On Fri, Jan 15, 2016 at 4:37 PM, Austin Schuh <aus...@peloton-tech.com>
wrote:

>
>
> On Fri, Jan 15, 2016 at 1:30 PM Feng Xiao <xiaof...@google.com> wrote:
>
>> On Fri, Jan 15, 2016 at 11:50 AM, Austin Schuh <aus...@peloton-tech.com>
>> wrote:
>>
>>> On Fri, Jan 15, 2016 at 11:32 AM Feng Xiao <xiaof...@google.com> wrote:
>>>
>>>> On Thu, Jan 14, 2016 at 6:06 PM, Austin Schuh <aus...@peloton-tech.com>
>>>> wrote:
>>>>
>>>>> Hi,
>>>>>
>>>>> I've got an application where I can't allocate memory while using
>>>>> protobufs.  Arenas have been awesome for doing that.  I'm able to allocate
>>>>> a big block of memory at startup time or stack allocate memory for the
>>>>> arena, and then use that for allocating protobufs.  Thanks!
>>>>>
>>>>> I'd like to be able to allocate strings in the arena.  I'm willing to
>>>>> do the implementation, and wouldn't mind up-streaming if my implementation
>>>>> is complete enough and there is interest.  It looks like I should start by
>>>>> implementing ctype=STRING_PIECE and then allocate memory in the arena to
>>>>> back it.  The class in //src/google/protobuf:arenastring.h looks like the
>>>>> place to do all the operations.  It looks like I need to modify the
>>>>> interface to provide setters and getters to support STRING_PIECE there.
>>>>>
>>>>> Is that the right place to start?  Is there any more guidance that you
>>>>> can give me?
>>>>>
>>>> Hi Austin,
>>>>
>>>> Thanks for contacting us and offering help!
>>>>
>>>> You are looking at the right direction. We actually already opensourced
>>>> the StringPiece implementation not very long ago:
>>>>
>>>> https://github.com/google/protobuf/blob/master/src/google/protobuf/stubs/stringpiece.h
>>>>
>>>> It's intended to be used to implement "ctype = STRING_PIECE" for string
>>>> fields and since it's merely a <const char*, size_t> pair, it can be
>>>> directed at the buffer in the arena. Such features are implemented inside
>>>> Google but unfortunately it's not opensourced due to dependency issues. We
>>>> plan to get them out eventually but hasn't have enough time to work on it.

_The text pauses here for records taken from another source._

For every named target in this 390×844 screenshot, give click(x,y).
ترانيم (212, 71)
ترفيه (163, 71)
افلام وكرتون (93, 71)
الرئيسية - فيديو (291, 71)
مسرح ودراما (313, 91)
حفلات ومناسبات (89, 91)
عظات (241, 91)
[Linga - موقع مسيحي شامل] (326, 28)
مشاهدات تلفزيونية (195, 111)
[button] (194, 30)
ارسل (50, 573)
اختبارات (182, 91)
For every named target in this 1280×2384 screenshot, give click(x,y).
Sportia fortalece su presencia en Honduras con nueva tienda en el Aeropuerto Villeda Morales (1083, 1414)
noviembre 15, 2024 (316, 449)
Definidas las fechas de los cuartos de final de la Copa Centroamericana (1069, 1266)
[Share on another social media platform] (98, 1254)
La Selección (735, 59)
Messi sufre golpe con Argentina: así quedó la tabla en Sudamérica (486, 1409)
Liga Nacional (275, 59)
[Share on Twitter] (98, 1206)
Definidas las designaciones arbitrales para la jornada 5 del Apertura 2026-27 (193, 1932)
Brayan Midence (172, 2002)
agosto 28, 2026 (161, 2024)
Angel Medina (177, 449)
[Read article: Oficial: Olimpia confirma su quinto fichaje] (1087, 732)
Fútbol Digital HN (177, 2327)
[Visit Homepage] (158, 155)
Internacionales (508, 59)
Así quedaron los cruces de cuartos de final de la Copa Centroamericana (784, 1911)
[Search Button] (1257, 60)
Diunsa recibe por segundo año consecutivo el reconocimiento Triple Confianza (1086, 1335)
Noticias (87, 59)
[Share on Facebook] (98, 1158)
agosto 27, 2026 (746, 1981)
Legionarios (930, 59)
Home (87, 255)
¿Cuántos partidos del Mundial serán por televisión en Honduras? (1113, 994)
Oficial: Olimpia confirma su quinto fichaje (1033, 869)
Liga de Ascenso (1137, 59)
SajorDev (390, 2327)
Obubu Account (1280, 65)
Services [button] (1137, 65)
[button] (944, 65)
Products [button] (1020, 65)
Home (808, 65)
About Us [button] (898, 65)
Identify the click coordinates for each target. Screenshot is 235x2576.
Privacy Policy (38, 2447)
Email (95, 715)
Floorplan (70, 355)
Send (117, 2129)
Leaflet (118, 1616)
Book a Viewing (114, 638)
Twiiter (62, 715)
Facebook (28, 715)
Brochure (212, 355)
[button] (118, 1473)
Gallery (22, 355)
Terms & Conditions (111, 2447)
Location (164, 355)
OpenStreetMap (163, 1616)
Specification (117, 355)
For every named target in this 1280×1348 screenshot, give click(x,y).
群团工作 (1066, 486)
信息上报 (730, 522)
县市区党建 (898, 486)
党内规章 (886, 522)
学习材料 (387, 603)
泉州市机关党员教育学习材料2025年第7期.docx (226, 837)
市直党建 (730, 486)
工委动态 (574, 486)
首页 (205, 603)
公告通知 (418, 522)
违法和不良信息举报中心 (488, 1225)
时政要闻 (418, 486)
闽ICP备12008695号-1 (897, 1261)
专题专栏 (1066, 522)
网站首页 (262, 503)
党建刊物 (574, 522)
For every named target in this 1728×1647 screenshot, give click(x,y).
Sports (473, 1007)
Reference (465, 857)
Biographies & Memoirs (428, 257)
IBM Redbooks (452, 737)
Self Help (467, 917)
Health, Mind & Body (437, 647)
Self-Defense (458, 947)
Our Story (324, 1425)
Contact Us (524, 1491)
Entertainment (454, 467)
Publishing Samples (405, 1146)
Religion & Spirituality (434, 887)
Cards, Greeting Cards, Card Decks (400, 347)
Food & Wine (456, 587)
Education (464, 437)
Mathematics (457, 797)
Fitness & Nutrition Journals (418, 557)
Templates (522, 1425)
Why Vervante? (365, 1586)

>>>> Since we already have an internal version of it, we probably won't be able
>>>> to accept your contributions. I can't give a concrete timeline about when
>>>> we will get our implementation opensourced also. Sorry for that...
>>>>
>>>> If you need this soon, I suggest you try to implement it as simple as
>>>> possible. Better to only support lite runtime with arena enabled. Some
>>>> changes you want to make:
>>>> 1. Make ArenaStringPtr work with StringPiece, or introduce an
>>>> ArenaStringPiecePtr which might be easier to implement.
>>>> 2. Update protocol compiler to use ArenaStringPtr/ArenaStringPiecePtr
>>>> to store ctype=STRING_PIECE fields and expose a StringPiece API:
>>>> // proto
>>>> message Foo {
>>>>   string bar = 1 [ctype = STRING_PIECE];
>>>> }
>>>> // generated C++ code
>>>> message Foo {
>>>>  public:
>>>>   StringPiece bar() const;
>>>>   void set_bar(StringPiece value);  // Note that we need to do a deep
>>>> copy here because StringPiece  doesn't own the underlying data.
>>>>   void set_alias_bar(StringPiece value);  // Make the field point to
>>>> the StringPiece data directly. Caller must make sure the underlying data
>>>> outlives the Foo message.
>>>>
>>>>  private:
>>>>   ArenaStringPiecePtr bar_;
>>>> };
>>>>
>>>> Look at the string_field.cc implementation in the compiler directory
>>>> <https://github.com/google/protobuf/blob/master/src/google/protobuf/compiler/cpp/cpp_string_field.cc>
>>>> and you can create a string_piece_field.cc implementation based on that.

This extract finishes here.